| DATA FOR THIS TASK |
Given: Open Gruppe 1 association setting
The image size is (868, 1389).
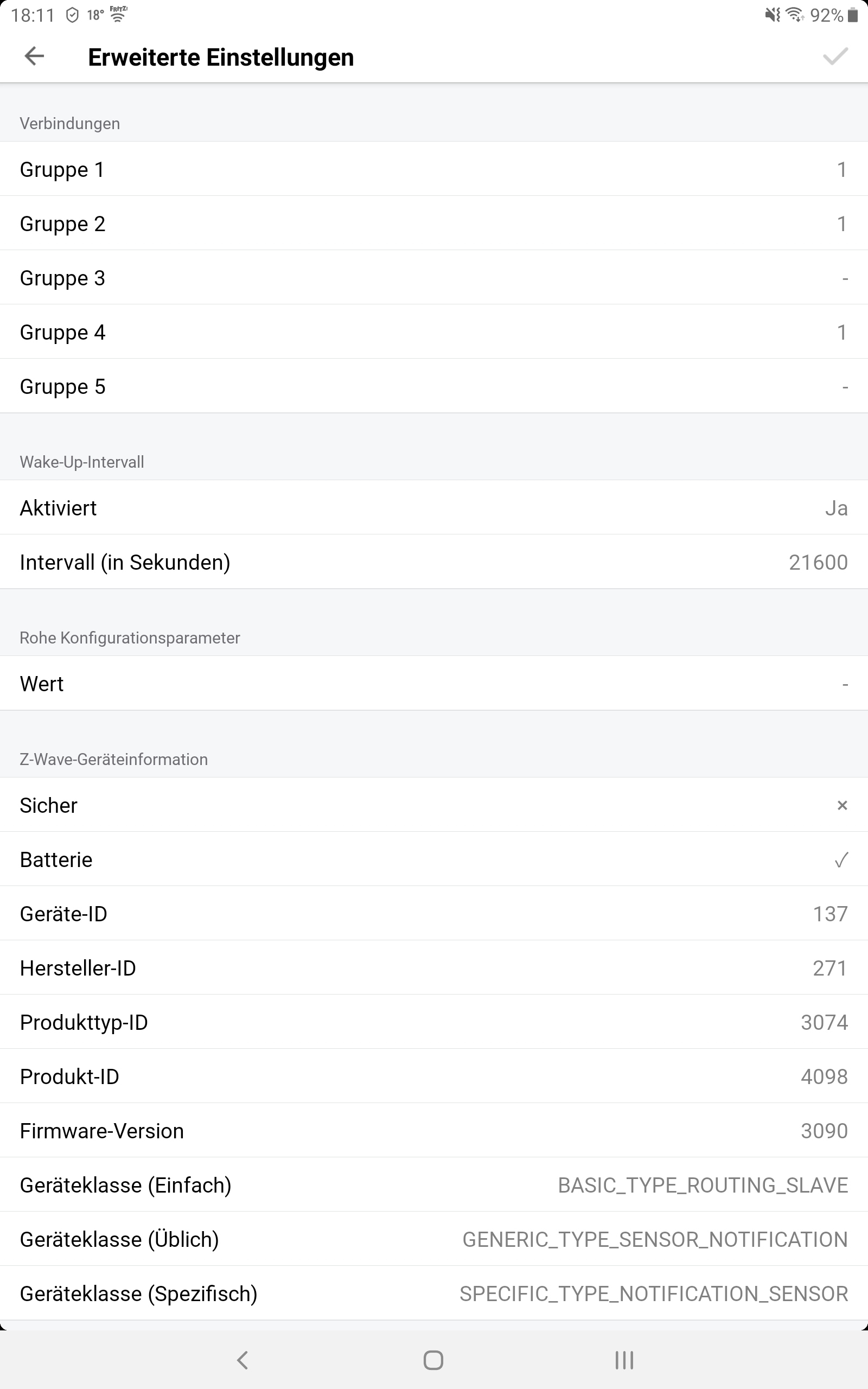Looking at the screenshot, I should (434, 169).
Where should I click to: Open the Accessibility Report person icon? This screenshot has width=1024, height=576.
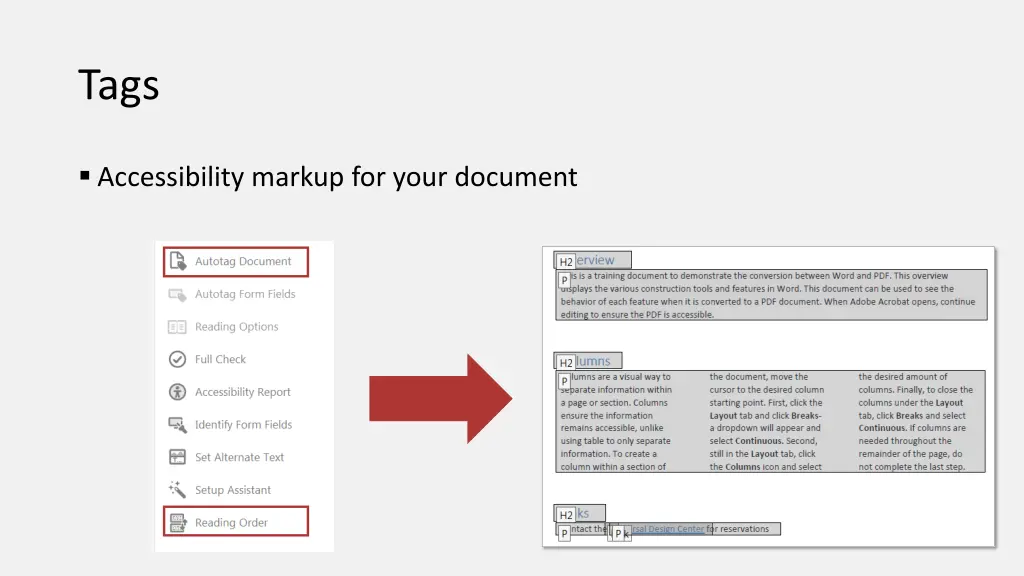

--

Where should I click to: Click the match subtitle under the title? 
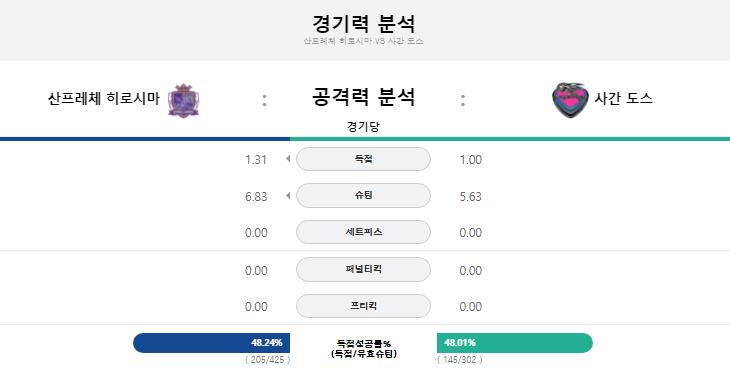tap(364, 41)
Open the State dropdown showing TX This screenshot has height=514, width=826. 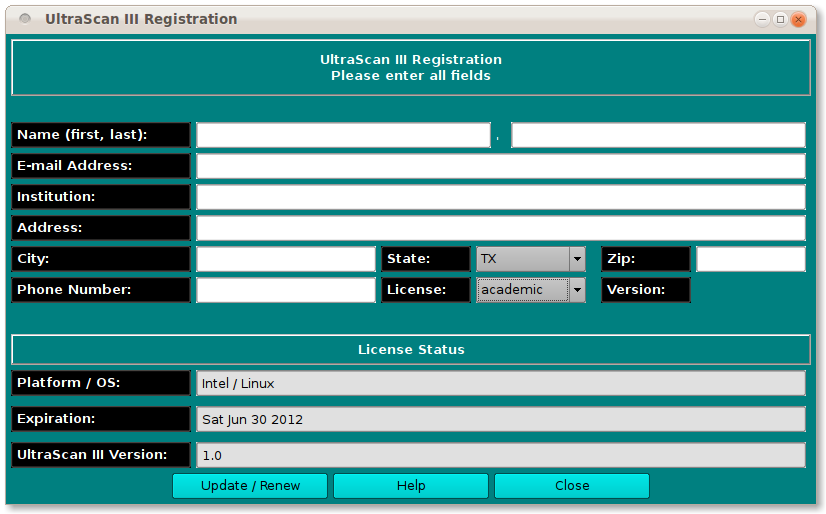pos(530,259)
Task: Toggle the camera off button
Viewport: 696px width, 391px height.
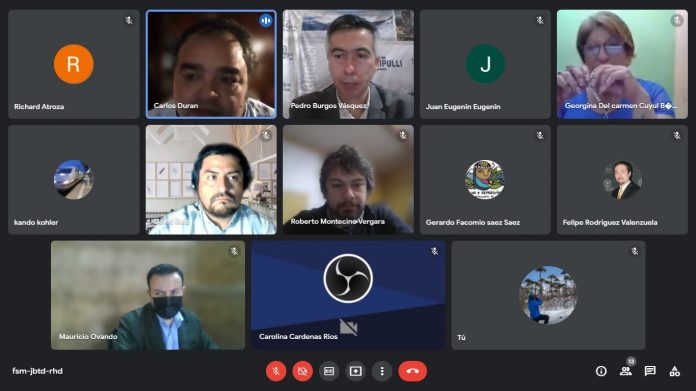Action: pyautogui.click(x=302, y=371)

| WHAT THE EXERCISE ASKS |
Among the entries above, take the line with "Given: Open Gruppe 1 association setting", the line with "Where should I click to: Open", and all the lines between them, and restate them word for word without pictures.

| YOUR RESPONSE |
Given: Open Gruppe 1 association setting
The image size is (868, 1389).
Looking at the screenshot, I should (434, 169).
Where should I click to: Open the Accessibility Report person icon? This screenshot has width=1024, height=576.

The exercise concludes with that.